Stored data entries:
--- --- ---
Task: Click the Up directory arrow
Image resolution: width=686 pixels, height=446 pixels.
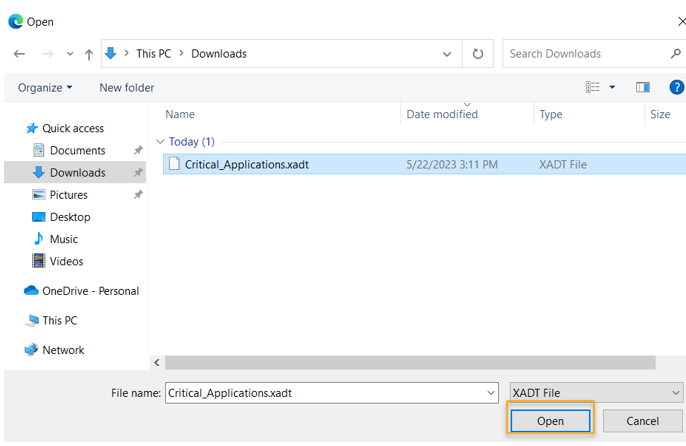Action: tap(88, 54)
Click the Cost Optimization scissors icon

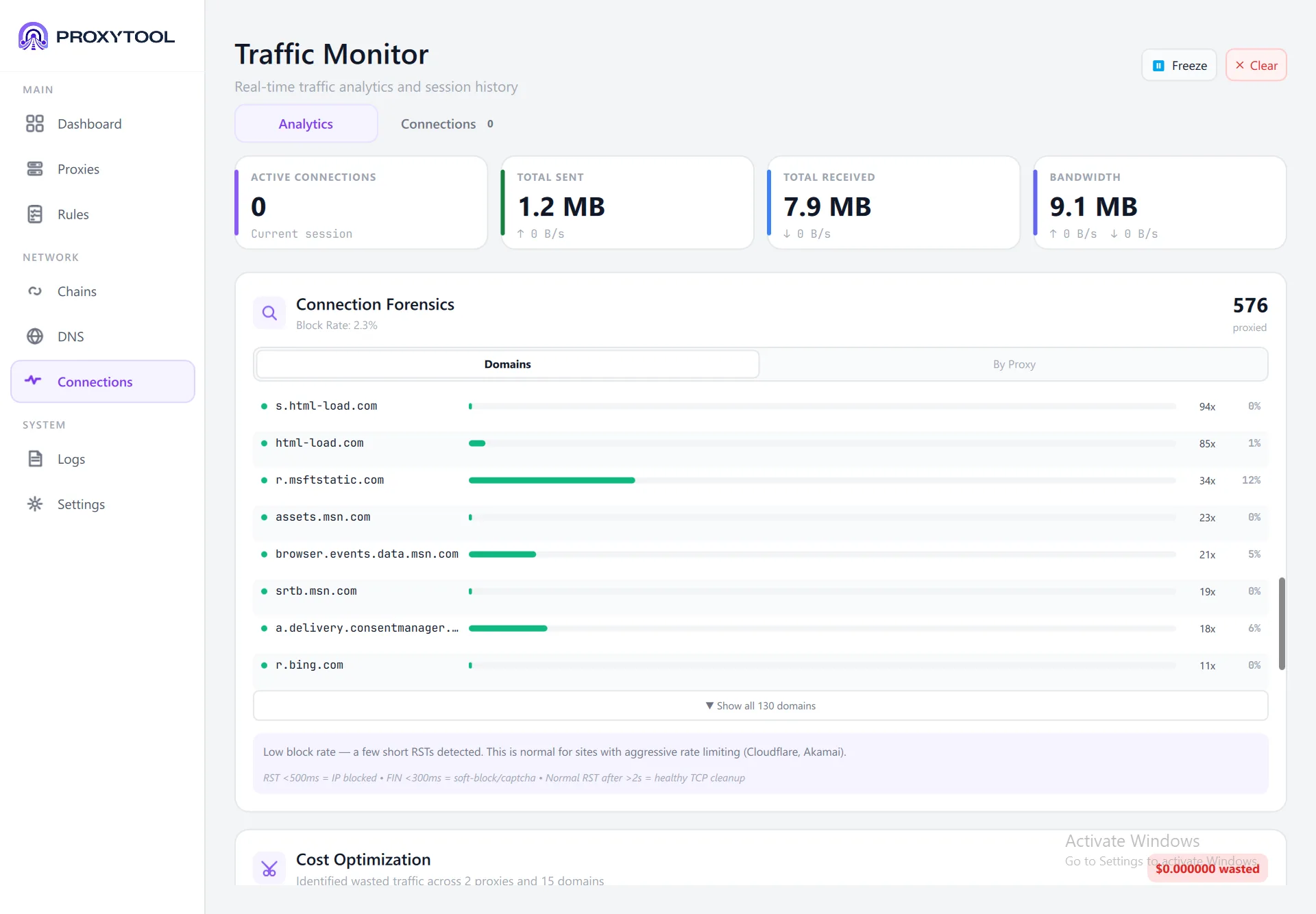tap(269, 868)
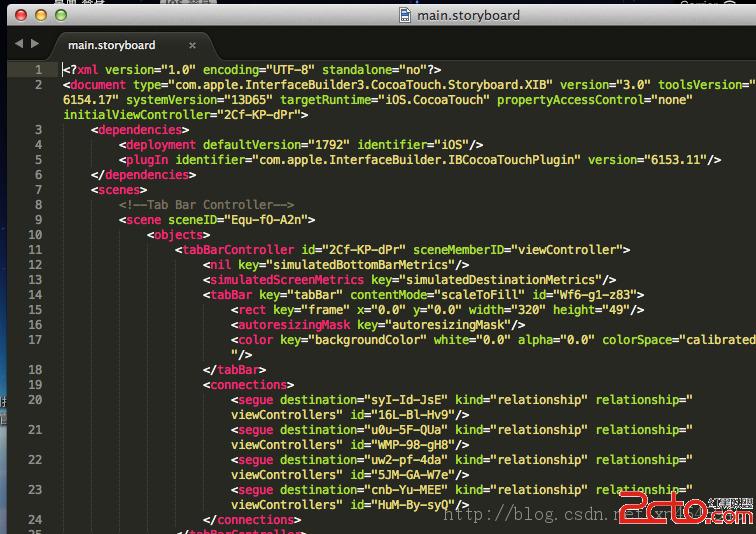Close the main.storyboard tab
756x534 pixels.
[192, 45]
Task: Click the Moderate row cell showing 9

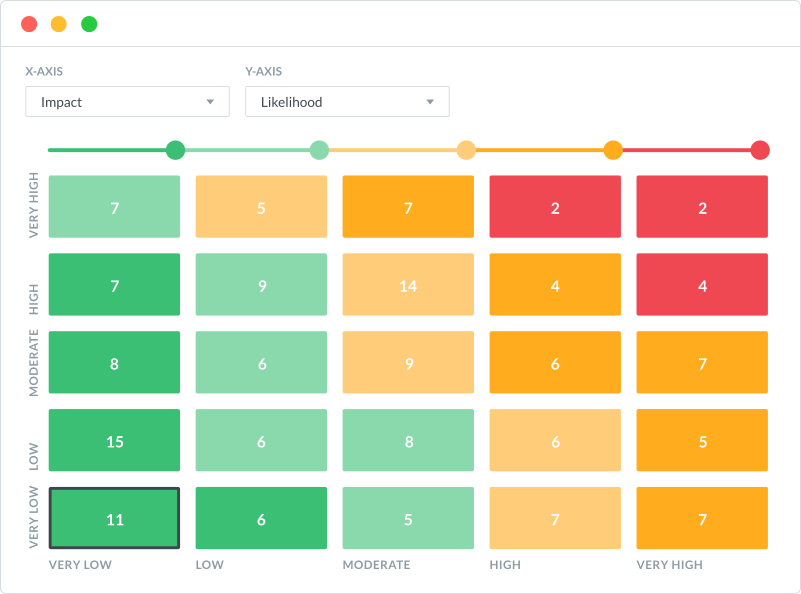Action: tap(408, 362)
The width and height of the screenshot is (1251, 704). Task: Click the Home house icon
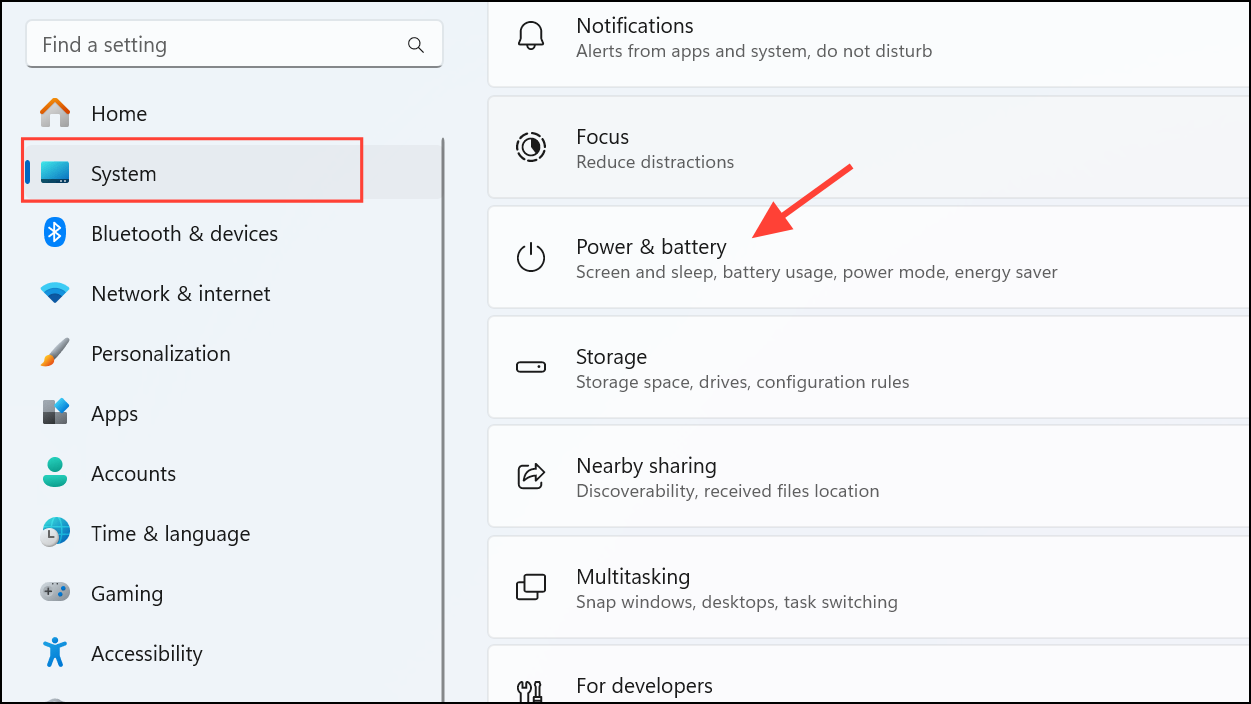(55, 113)
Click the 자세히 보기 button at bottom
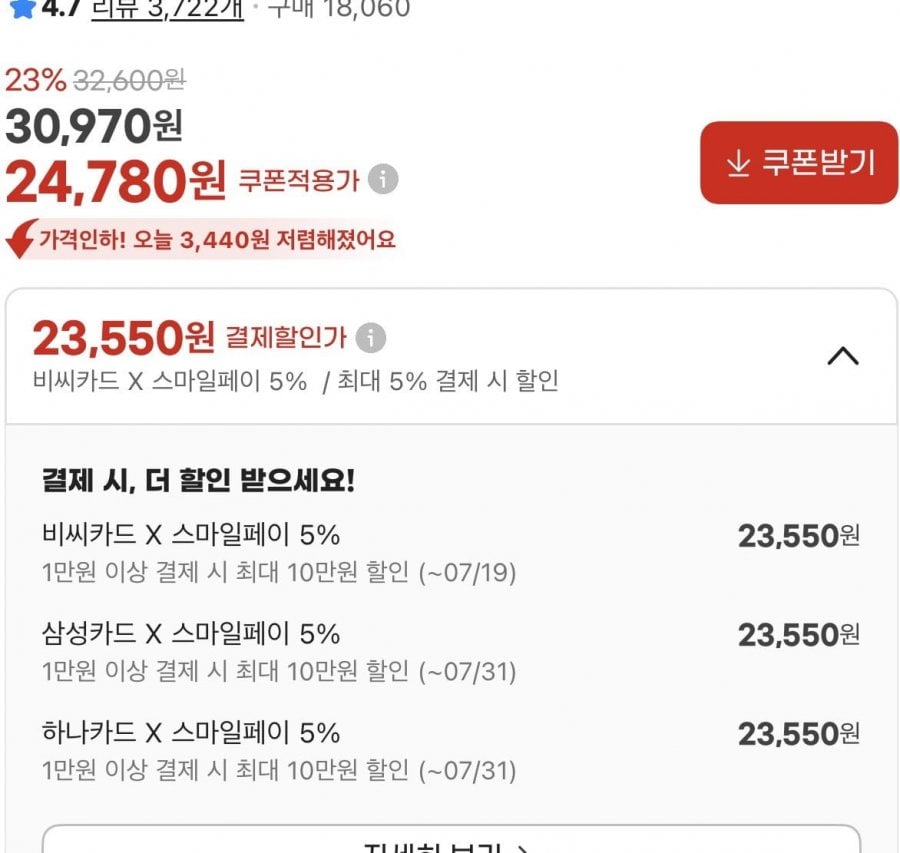This screenshot has height=853, width=900. (x=451, y=840)
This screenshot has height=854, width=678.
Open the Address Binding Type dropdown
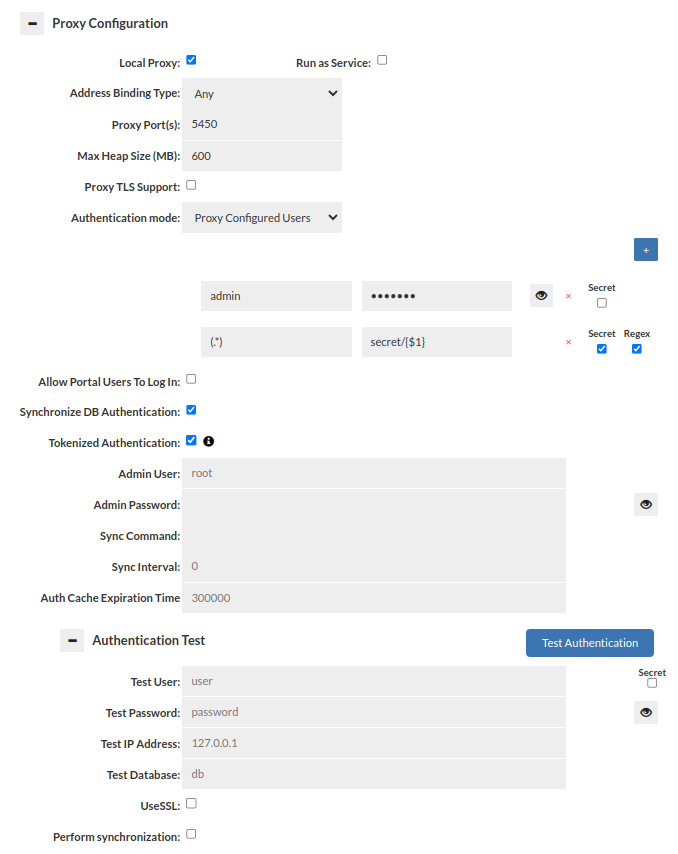[x=262, y=94]
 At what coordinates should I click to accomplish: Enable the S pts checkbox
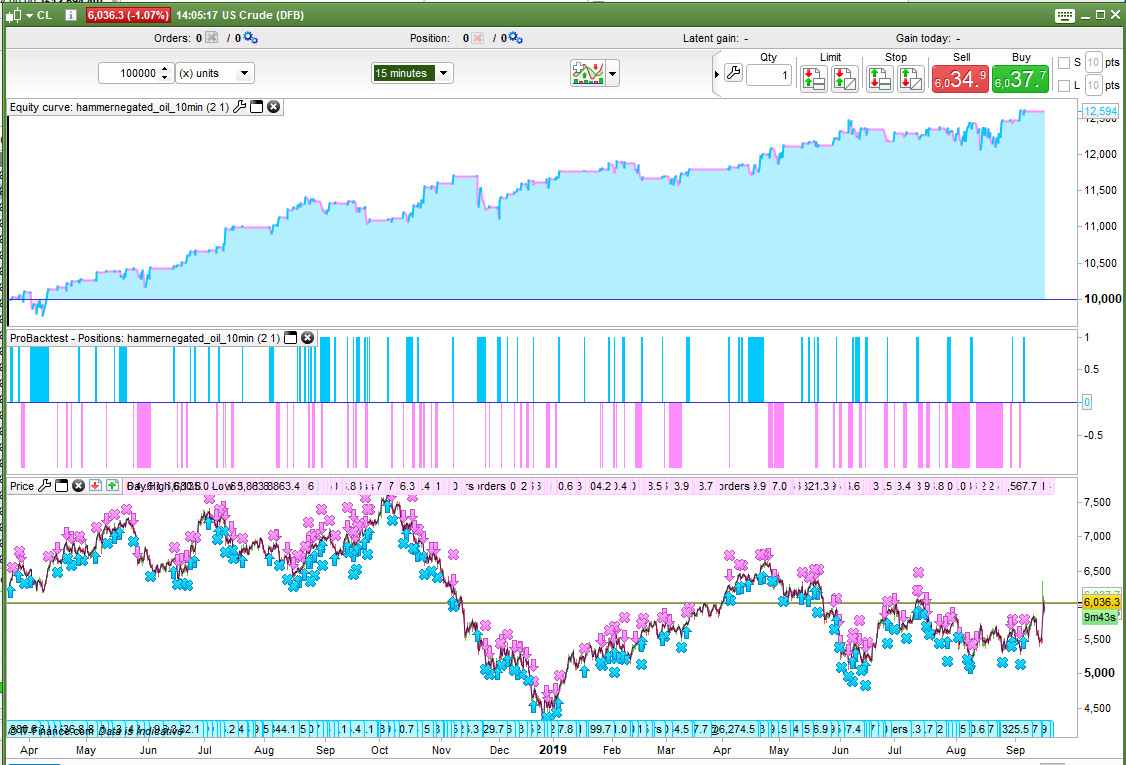coord(1063,63)
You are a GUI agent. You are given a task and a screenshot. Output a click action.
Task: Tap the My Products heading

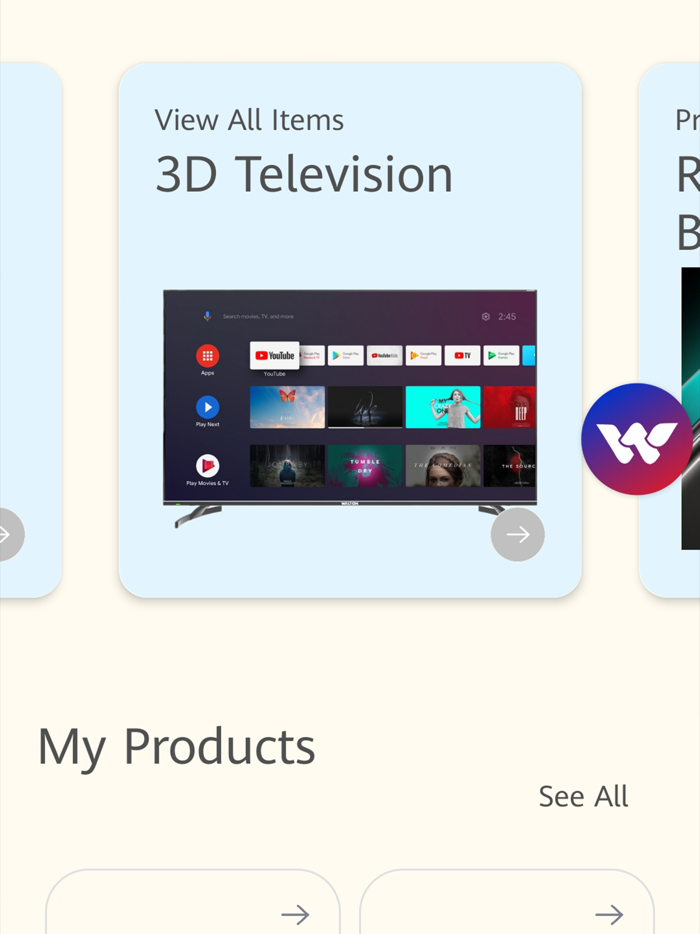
--- --- ---
» What needs to be done
No pictures belong in the output. It should reproduce exactly the lines from the one containing "At what coordinates" through the end of the data, both ends included.

» Output for this exercise
 At what coordinates should I click to accomplish: Enable the S pts checkbox
coord(1063,63)
You are a GUI agent. You are given a task and a screenshot. Output a click action.
Task: Tap the My Products heading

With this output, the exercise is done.